#### RECORDS SUPPLIED

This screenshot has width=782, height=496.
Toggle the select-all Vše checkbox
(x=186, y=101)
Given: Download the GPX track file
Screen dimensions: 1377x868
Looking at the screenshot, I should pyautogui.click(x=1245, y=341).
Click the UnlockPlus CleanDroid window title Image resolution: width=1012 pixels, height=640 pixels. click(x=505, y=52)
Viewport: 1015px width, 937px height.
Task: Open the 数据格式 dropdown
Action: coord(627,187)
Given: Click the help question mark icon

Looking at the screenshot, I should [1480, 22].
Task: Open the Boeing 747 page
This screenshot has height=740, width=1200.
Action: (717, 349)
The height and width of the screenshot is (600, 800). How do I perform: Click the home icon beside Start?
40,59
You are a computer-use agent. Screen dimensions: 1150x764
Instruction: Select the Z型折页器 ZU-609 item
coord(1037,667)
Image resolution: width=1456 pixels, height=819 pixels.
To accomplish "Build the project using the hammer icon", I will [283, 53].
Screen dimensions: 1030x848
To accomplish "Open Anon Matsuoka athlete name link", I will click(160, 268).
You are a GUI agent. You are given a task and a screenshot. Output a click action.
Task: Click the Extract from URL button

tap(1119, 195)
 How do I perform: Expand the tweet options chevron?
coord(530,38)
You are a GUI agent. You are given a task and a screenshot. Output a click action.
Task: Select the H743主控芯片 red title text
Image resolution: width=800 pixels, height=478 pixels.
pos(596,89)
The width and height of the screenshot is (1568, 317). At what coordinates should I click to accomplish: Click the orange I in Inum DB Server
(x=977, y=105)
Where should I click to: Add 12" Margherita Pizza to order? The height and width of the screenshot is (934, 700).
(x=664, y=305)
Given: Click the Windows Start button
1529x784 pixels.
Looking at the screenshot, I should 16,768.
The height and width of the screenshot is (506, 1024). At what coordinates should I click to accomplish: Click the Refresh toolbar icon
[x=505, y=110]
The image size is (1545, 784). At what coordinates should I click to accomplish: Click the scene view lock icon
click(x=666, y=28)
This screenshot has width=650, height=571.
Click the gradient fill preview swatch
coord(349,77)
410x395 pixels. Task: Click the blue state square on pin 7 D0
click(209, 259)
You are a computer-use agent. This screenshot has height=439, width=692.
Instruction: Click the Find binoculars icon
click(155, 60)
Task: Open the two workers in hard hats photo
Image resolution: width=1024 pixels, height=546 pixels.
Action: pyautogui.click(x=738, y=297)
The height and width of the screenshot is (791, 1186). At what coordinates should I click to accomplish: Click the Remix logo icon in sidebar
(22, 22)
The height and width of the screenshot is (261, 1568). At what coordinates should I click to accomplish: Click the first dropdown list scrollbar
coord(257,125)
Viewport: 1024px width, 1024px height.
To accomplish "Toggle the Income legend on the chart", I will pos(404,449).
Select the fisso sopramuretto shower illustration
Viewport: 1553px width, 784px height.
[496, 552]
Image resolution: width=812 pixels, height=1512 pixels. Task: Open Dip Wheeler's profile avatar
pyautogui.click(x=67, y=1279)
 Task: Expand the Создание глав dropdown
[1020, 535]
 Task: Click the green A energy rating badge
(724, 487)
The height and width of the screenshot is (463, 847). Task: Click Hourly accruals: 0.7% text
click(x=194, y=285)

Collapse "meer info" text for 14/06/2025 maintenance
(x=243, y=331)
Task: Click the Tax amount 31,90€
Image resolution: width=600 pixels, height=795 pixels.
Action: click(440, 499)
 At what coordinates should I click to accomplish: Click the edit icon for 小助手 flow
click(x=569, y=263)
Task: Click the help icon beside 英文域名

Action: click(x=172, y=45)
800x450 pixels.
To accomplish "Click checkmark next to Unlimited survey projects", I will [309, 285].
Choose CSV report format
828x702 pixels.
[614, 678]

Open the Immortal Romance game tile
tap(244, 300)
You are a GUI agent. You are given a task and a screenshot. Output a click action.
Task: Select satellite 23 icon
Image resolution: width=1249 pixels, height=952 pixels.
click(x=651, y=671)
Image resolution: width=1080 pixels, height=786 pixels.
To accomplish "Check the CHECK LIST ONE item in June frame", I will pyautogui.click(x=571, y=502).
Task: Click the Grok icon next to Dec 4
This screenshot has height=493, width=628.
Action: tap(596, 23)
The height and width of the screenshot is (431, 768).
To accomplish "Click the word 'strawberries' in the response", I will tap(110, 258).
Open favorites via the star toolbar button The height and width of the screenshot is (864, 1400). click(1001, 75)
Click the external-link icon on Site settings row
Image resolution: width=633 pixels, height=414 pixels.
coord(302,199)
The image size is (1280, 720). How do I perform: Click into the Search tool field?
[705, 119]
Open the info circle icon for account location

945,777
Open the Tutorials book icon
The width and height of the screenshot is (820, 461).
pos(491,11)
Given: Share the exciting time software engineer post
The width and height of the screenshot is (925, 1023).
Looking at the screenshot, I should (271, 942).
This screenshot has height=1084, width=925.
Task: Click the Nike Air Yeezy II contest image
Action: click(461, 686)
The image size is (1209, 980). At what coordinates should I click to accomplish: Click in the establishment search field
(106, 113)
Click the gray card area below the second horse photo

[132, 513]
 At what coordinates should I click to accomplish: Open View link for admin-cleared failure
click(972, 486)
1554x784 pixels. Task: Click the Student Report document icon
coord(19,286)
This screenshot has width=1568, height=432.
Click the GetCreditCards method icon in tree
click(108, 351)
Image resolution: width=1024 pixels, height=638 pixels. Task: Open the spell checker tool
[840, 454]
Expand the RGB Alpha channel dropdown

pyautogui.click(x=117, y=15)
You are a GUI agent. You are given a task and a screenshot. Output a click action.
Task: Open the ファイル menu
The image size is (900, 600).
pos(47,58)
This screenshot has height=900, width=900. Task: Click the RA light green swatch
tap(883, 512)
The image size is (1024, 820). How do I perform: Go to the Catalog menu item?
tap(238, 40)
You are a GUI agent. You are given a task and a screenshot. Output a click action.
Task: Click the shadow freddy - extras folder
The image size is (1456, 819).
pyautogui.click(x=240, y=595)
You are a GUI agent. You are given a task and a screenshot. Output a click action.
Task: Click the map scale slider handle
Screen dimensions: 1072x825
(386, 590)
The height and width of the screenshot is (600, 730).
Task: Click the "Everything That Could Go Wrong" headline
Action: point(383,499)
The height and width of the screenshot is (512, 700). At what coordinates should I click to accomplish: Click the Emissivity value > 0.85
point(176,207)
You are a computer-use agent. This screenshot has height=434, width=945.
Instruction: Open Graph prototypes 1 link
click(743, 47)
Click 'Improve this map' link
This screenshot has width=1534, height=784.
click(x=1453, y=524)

########

### [STATED PROBLEM]
Render the lines of the listing, from the line containing "Click the gray" through the last line of the listing, as a Markdown table with the columns Row and Line. Leave out blank lines.

### [COMPLETE ANSWER]
| Row | Line |
|---|---|
| 1 | Click the gray card area below the second horse photo |
| 2 | [132, 513] |
| 3 |  At what coordinates should I click to accomplish: Open View link for admin-cleared failure |
| 4 | click(972, 486) |
| 5 | 1554x784 pixels. Task: Click the Student Report document icon |
| 6 | coord(19,286) |
| 7 | This screenshot has width=1568, height=432. |
| 8 | Click the GetCreditCards method icon in tree |
| 9 | click(108, 351) |
| 10 | Image resolution: width=1024 pixels, height=638 pixels. Task: Open the spell checker tool |
| 11 | [840, 454] |
| 12 | Expand the RGB Alpha channel dropdown |
| 13 | pyautogui.click(x=117, y=15) |
| 14 | You are a GUI agent. You are given a task and a screenshot. Output a click action. |
| 15 | Task: Open the ファイル menu |
| 16 | The image size is (900, 600). |
| 17 | pos(47,58) |
| 18 | This screenshot has height=900, width=900. Task: Click the RA light green swatch |
| 19 | tap(883, 512) |
| 20 | The image size is (1024, 820). How do I perform: Go to the Catalog menu item? |
| 21 | tap(238, 40) |
| 22 | You are a GUI agent. You are given a task and a screenshot. Output a click action. |
| 23 | Task: Click the shadow freddy - extras folder |
| 24 | The image size is (1456, 819). |
| 25 | pyautogui.click(x=240, y=595) |
| 26 | You are a GUI agent. You are given a task and a screenshot. Output a click action. |
| 27 | Task: Click the map scale slider handle |
| 28 | Screen dimensions: 1072x825 |
| 29 | (386, 590) |
| 30 | The height and width of the screenshot is (600, 730). |
| 31 | Task: Click the "Everything That Could Go Wrong" headline |
| 32 | Action: point(383,499) |
| 33 | The height and width of the screenshot is (512, 700). At what coordinates should I click to accomplish: Click the Emissivity value > 0.85 |
| 34 | point(176,207) |
| 35 | You are a computer-use agent. This screenshot has height=434, width=945. |
| 36 | Instruction: Open Graph prototypes 1 link |
| 37 | click(743, 47) |
| 38 | Click 'Improve this map' link |
| 39 | This screenshot has width=1534, height=784. |
| 40 | click(x=1453, y=524) |